Sql-server – Are string columns with very few different entries automatically compressed

compressionsql server

We have a table which contains a column with only a dozen different strings in it. Is there anything I need to do in order to get the DB to compress this information? We don't have too much disk space available and it seems like a waste to store all these long stings over and over again.

I would like the DB to store this information internally in a compressed form. For example, the current data looks like this:

Column "TypeInfo"
---------------------------------------------------------
very_long_descriptor_someone_came_up_with_a_long_time_ago
this_desciptor_is_also_very_long
nobody_knows_why_this_descriptor_is_so_long
very_long_descriptor_someone_came_up_with_a_long_time_ago
very_long_descriptor_someone_came_up_with_a_long_time_ago
nobody_knows_why_this_descriptor_is_so_long

I'd like to see SQL Server store some kind of small key instead that represents those longer strings that are repeated:

Column "TypeInfo"
-----------------
1
2
3
1
1
3
(+ mapping information)

Best Answer

No, SQL Server does not do anything like this automatically. You can achieve some of what you're after with data compression, but its highest granularity is at the page level. So you'll get some good compression in the index pages if you have an index on only this column (or at least with this column as the leading key column), but assuming the clustered index is not on this column, you'll get much less benefit from it when the data and other index pages contain many variations of the string.

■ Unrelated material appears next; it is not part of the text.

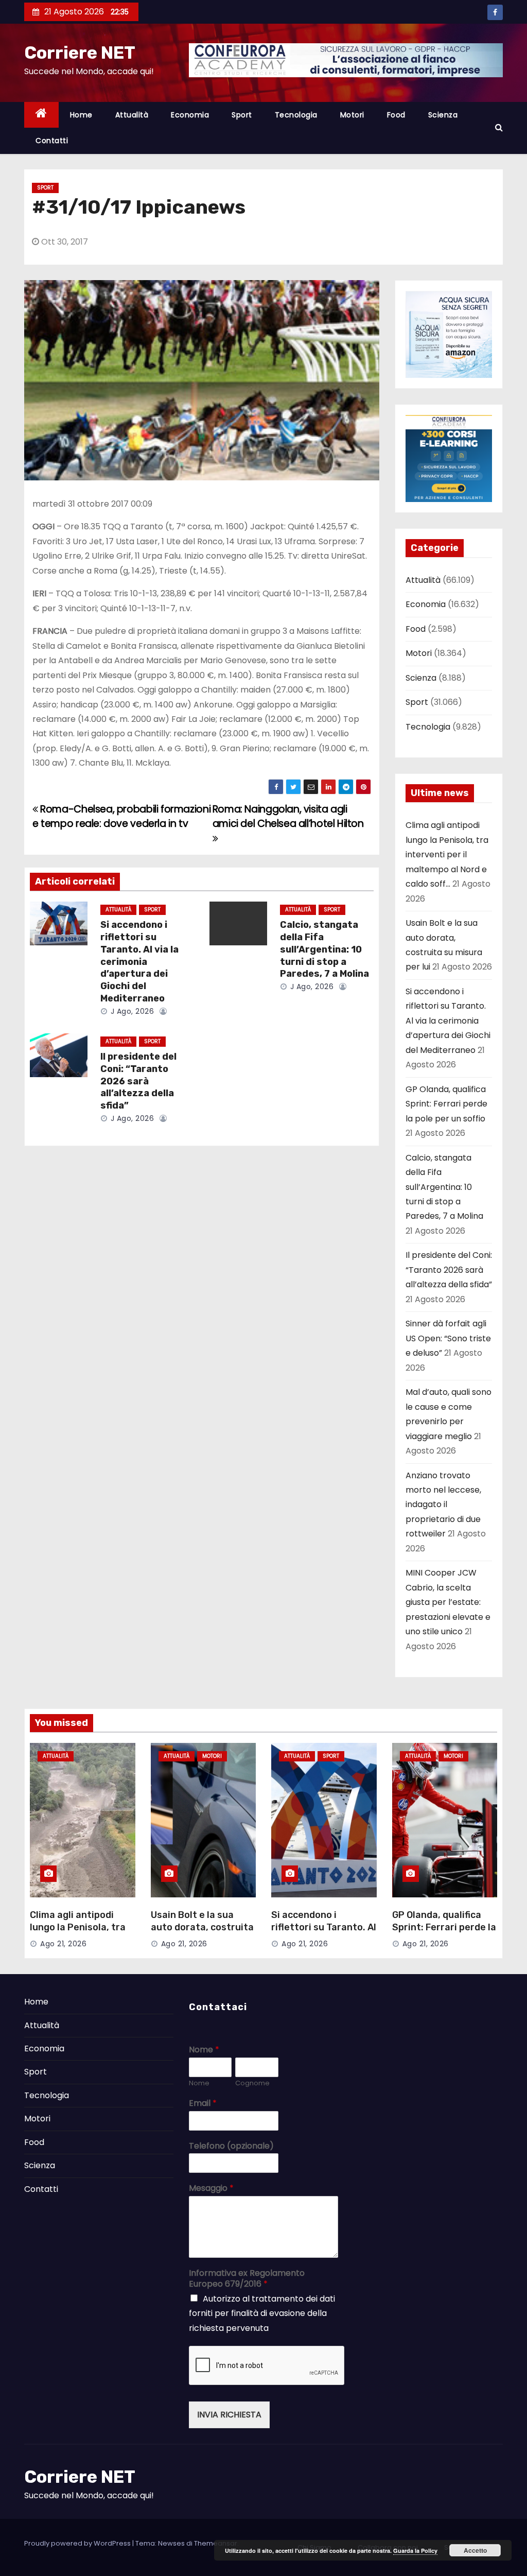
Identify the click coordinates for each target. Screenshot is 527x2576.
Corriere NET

Data compression uses multiple algorithms, including dictionary, which would have the best impact if all of the values on a page are the same. Even at its best, though, this is not going to be extremely valuable on a large table - imagine you have a million pages and each page has two copies of one of those values. Sure, compression buys you some savings by storing the value only once instead of twice on each page (plus some negligible pointer overhead), but SQL Server still stores a million copies - one per page!

What I suggest, instead of storing the same dozen strings over and over again, is to create a lookup table with a TINYINT key, allowing you to only store each description string once, no matter how many times it's used. You can always retrieve the description at query time without ever having to store it with the data, and you can even create views to make this mostly transparent to queries, applications and users. This can also be a more attractive option if your workload is CPU-bound; while data compression saves you on storage and memory, there is some CPU overhead involved in compressing and decompressing each page.

For example:

CREATE TABLE dbo.TypeInfo
(
  TypeInfoID TINYINT PRIMARY KEY,
  Description VARCHAR(64) NOT NULL UNIQUE
);

INSERT dbo.TypeInfo(TypeInfoID, Description) VALUES
  (1,'very_long_descriptor_someone_came_up_with_a_long_time_ago'),
  (2,'this_desciptor_is_also_very_long'),
  (3,'nobody_knows_why_this_descriptor_is_so_long');
-- ... 9 other values ...

Now you need to add the TypeInfoID column to the original table:

ALTER TABLE dbo.OtherTable 
  ADD TypeInfoID TINYINT;

Then you can update the existing data as follows:

UPDATE o
  SET TypeInfoID = t.TypeInfoID
  FROM dbo.OtherTable AS o
  INNER JOIN dbo.TypeInfo AS t
  ON o.TypeInfo = t.Description;

(And process this in batches, if the table is large, and you want to minimize impact to the log and blocked operations.)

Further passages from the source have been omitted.